- _What the exercise asks_: Count the lines in the data below holding the string "Collapse" and write the total by itself.
========
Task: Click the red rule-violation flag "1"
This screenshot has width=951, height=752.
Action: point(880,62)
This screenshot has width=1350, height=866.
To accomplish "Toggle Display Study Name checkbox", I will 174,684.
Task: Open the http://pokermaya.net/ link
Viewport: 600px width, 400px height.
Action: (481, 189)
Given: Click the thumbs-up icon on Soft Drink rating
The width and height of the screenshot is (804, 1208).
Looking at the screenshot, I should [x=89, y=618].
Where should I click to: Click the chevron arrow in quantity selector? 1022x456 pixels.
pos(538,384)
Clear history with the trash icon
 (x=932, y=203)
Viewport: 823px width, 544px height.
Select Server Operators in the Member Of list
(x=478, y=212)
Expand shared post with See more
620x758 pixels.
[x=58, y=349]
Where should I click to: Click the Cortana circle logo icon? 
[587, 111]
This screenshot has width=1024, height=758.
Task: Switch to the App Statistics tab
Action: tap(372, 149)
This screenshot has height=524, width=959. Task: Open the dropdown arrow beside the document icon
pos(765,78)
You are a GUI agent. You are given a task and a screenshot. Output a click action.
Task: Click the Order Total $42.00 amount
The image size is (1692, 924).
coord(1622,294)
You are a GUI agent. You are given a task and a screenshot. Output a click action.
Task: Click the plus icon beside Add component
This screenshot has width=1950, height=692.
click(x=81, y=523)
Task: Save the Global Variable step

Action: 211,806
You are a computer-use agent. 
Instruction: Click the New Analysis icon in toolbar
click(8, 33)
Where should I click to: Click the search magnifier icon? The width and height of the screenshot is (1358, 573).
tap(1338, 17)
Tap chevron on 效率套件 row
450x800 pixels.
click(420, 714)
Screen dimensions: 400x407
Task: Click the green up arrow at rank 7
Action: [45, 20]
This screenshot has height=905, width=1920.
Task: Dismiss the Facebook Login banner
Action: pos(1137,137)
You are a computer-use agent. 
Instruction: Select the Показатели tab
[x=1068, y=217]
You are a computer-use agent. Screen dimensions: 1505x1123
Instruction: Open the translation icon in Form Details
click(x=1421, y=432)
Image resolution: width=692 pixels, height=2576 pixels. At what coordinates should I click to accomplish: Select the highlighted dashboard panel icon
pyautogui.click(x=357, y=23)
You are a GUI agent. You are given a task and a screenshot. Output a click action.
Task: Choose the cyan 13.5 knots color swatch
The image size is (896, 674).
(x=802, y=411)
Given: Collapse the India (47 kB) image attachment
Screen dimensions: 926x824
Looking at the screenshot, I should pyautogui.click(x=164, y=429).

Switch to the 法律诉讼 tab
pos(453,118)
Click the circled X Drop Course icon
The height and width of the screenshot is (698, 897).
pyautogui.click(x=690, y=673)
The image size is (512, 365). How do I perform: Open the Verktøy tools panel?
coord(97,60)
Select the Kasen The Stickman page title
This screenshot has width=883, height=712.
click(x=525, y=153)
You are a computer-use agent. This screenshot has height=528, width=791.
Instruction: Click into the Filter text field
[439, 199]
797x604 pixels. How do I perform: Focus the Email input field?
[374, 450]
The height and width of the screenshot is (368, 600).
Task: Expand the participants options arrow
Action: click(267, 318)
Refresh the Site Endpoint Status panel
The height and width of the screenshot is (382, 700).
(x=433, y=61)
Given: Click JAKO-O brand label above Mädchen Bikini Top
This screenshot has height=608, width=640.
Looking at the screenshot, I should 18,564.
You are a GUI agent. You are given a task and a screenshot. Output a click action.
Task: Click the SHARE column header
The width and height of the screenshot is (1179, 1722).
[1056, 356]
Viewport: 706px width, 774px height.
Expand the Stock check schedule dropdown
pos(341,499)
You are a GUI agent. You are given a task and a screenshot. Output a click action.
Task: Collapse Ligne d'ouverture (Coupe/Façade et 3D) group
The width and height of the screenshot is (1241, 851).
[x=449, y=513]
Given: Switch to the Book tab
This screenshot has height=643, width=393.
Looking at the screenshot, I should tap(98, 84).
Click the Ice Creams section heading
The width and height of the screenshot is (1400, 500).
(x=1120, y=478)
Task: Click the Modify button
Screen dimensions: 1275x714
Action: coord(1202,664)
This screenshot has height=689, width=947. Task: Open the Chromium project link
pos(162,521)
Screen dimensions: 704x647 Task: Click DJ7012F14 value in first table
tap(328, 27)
========
- _Answer box_: 2